WHAT IS BEING ASKED ::
Once the line containing "[Volver a Inicio] (454, 887)" is found, please set it down along with each following line, exactly, to the end of the material.

TASK DATA ::
═══
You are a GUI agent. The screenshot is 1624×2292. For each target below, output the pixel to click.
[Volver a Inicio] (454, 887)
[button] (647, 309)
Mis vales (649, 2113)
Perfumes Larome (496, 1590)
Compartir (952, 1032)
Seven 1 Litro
═══
EXERCISE RESULT ::
[Volver a Inicio] (454, 887)
[button] (647, 309)
Mis vales (649, 2113)
Perfumes Larome (496, 1590)
Compartir (952, 1032)
Seven 1 Litro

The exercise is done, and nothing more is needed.